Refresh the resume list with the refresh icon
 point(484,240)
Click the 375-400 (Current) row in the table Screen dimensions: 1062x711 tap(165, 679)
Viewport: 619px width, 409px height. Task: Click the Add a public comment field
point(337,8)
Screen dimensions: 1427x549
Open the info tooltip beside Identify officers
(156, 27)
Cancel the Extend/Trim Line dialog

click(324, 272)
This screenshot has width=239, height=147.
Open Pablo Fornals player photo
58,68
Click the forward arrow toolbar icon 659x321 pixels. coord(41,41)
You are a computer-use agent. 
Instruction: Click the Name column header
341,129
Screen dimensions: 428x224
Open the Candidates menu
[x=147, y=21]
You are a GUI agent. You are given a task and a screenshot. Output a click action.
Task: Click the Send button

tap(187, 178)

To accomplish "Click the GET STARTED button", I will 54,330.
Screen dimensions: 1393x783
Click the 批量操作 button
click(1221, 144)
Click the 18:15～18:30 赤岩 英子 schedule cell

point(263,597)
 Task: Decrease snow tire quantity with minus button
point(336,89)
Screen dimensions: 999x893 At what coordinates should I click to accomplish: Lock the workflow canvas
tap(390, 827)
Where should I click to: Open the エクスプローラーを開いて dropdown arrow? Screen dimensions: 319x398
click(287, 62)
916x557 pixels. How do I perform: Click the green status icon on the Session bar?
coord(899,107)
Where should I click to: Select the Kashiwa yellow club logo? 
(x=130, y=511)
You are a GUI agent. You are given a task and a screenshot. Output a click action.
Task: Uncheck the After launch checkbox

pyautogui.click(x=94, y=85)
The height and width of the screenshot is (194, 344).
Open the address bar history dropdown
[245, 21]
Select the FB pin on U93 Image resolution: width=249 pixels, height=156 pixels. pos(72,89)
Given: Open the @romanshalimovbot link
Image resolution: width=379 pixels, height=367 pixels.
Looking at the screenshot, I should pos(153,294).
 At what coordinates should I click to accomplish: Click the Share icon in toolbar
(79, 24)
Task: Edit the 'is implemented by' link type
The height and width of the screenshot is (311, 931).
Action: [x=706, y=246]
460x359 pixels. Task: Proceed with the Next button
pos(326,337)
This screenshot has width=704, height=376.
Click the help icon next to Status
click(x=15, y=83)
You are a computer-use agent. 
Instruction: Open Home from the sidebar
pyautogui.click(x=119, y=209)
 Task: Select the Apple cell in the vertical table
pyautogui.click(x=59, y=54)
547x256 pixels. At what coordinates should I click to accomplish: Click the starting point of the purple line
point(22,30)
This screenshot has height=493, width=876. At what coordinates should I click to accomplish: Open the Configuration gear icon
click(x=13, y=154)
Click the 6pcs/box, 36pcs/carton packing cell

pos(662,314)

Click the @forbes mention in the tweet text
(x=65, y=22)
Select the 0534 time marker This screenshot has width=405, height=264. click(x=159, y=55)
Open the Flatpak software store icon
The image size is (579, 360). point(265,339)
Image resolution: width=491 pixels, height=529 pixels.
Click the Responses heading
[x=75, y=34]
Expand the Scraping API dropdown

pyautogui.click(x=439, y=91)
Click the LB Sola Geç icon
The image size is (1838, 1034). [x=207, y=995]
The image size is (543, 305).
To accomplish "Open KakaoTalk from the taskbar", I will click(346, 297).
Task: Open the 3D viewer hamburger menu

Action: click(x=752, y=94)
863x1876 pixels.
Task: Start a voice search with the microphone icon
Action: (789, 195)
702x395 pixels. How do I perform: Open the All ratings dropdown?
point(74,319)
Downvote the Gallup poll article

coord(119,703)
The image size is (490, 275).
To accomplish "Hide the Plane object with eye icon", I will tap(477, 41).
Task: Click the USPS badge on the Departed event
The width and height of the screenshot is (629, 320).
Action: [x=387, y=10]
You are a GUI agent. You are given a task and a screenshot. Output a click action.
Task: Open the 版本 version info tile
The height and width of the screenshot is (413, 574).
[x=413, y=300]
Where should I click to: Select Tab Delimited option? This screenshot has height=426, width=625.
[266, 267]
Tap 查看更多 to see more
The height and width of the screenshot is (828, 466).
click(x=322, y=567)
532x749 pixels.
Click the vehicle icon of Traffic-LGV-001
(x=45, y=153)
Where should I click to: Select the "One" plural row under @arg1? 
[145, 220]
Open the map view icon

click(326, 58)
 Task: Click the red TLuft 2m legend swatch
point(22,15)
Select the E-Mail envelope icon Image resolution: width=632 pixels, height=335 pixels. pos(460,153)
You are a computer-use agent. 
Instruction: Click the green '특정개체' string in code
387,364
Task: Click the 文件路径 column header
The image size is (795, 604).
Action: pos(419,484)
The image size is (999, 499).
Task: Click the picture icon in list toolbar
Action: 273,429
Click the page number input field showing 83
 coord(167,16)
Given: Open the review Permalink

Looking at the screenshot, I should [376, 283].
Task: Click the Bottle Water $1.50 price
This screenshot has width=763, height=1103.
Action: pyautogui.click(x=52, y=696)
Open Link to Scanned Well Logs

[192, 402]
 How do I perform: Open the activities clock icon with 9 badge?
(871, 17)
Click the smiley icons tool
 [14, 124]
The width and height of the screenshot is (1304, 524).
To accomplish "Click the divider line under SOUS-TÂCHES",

*Objective*
Revise all of the records above, replacing "Screen dimensions" with "Display size" everywhere it occurs and leaving every other character unchanged.

*Exercise solution*
Refresh the resume list with the refresh icon
 point(484,240)
Click the 375-400 (Current) row in the table Display size: 1062x711 tap(165, 679)
Viewport: 619px width, 409px height. Task: Click the Add a public comment field
point(337,8)
Display size: 1427x549
Open the info tooltip beside Identify officers
(156, 27)
Cancel the Extend/Trim Line dialog

click(324, 272)
This screenshot has width=239, height=147.
Open Pablo Fornals player photo
58,68
Click the forward arrow toolbar icon 659x321 pixels. coord(41,41)
You are a computer-use agent. 
Instruction: Click the Name column header
341,129
Display size: 428x224
Open the Candidates menu
[x=147, y=21]
You are a GUI agent. You are given a task and a screenshot. Output a click action.
Task: Click the Send button

tap(187, 178)

To accomplish "Click the GET STARTED button", I will 54,330.
Display size: 1393x783
Click the 批量操作 button
click(1221, 144)
Click the 18:15～18:30 赤岩 英子 schedule cell

point(263,597)
 Task: Decrease snow tire quantity with minus button
point(336,89)
Display size: 999x893 At what coordinates should I click to accomplish: Lock the workflow canvas
tap(390, 827)
Where should I click to: Open the エクスプローラーを開いて dropdown arrow? Display size: 319x398
click(287, 62)
916x557 pixels. How do I perform: Click the green status icon on the Session bar?
coord(899,107)
Where should I click to: Select the Kashiwa yellow club logo? 
(x=130, y=511)
You are a GUI agent. You are given a task and a screenshot. Output a click action.
Task: Uncheck the After launch checkbox

pyautogui.click(x=94, y=85)
The height and width of the screenshot is (194, 344).
Open the address bar history dropdown
[245, 21]
Select the FB pin on U93 Image resolution: width=249 pixels, height=156 pixels. pos(72,89)
Given: Open the @romanshalimovbot link
Image resolution: width=379 pixels, height=367 pixels.
Looking at the screenshot, I should pos(153,294).
 At what coordinates should I click to accomplish: Click the Share icon in toolbar
(79, 24)
Task: Edit the 'is implemented by' link type
The height and width of the screenshot is (311, 931).
Action: [x=706, y=246]
460x359 pixels. Task: Proceed with the Next button
pos(326,337)
This screenshot has width=704, height=376.
Click the help icon next to Status
click(x=15, y=83)
You are a computer-use agent. 
Instruction: Open Home from the sidebar
pyautogui.click(x=119, y=209)
 Task: Select the Apple cell in the vertical table
pyautogui.click(x=59, y=54)
547x256 pixels. At what coordinates should I click to accomplish: Click the starting point of the purple line
point(22,30)
This screenshot has height=493, width=876. At what coordinates should I click to accomplish: Open the Configuration gear icon
click(x=13, y=154)
Click the 6pcs/box, 36pcs/carton packing cell

pos(662,314)

Click the @forbes mention in the tweet text
(x=65, y=22)
Select the 0534 time marker This screenshot has width=405, height=264. click(x=159, y=55)
Open the Flatpak software store icon
The image size is (579, 360). point(265,339)
Image resolution: width=491 pixels, height=529 pixels.
Click the Responses heading
[x=75, y=34]
Expand the Scraping API dropdown

pyautogui.click(x=439, y=91)
Click the LB Sola Geç icon
The image size is (1838, 1034). [x=207, y=995]
The image size is (543, 305).
To accomplish "Open KakaoTalk from the taskbar", I will click(346, 297).
Task: Open the 3D viewer hamburger menu

Action: click(x=752, y=94)
863x1876 pixels.
Task: Start a voice search with the microphone icon
Action: (789, 195)
702x395 pixels. How do I perform: Open the All ratings dropdown?
point(74,319)
Downvote the Gallup poll article

coord(119,703)
The image size is (490, 275).
To accomplish "Hide the Plane object with eye icon", I will tap(477, 41).
Task: Click the USPS badge on the Departed event
The width and height of the screenshot is (629, 320).
Action: [x=387, y=10]
You are a GUI agent. You are given a task and a screenshot. Output a click action.
Task: Open the 版本 version info tile
The height and width of the screenshot is (413, 574).
[x=413, y=300]
Where should I click to: Select Tab Delimited option? This screenshot has height=426, width=625.
[266, 267]
Tap 查看更多 to see more
The height and width of the screenshot is (828, 466).
click(x=322, y=567)
532x749 pixels.
Click the vehicle icon of Traffic-LGV-001
(x=45, y=153)
Where should I click to: Select the "One" plural row under @arg1? 
[145, 220]
Open the map view icon

click(326, 58)
 Task: Click the red TLuft 2m legend swatch
point(22,15)
Select the E-Mail envelope icon Image resolution: width=632 pixels, height=335 pixels. pos(460,153)
You are a computer-use agent. 
Instruction: Click the green '특정개체' string in code
387,364
Task: Click the 文件路径 column header
The image size is (795, 604).
Action: pos(419,484)
The image size is (999, 499).
Task: Click the picture icon in list toolbar
Action: 273,429
Click the page number input field showing 83
 coord(167,16)
Given: Open the review Permalink

Looking at the screenshot, I should [376, 283].
Task: Click the Bottle Water $1.50 price
This screenshot has width=763, height=1103.
Action: pyautogui.click(x=52, y=696)
Open Link to Scanned Well Logs

[192, 402]
 How do I perform: Open the activities clock icon with 9 badge?
(871, 17)
Click the smiley icons tool
 [14, 124]
The width and height of the screenshot is (1304, 524).
To accomplish "Click the divider line under SOUS-TÂCHES",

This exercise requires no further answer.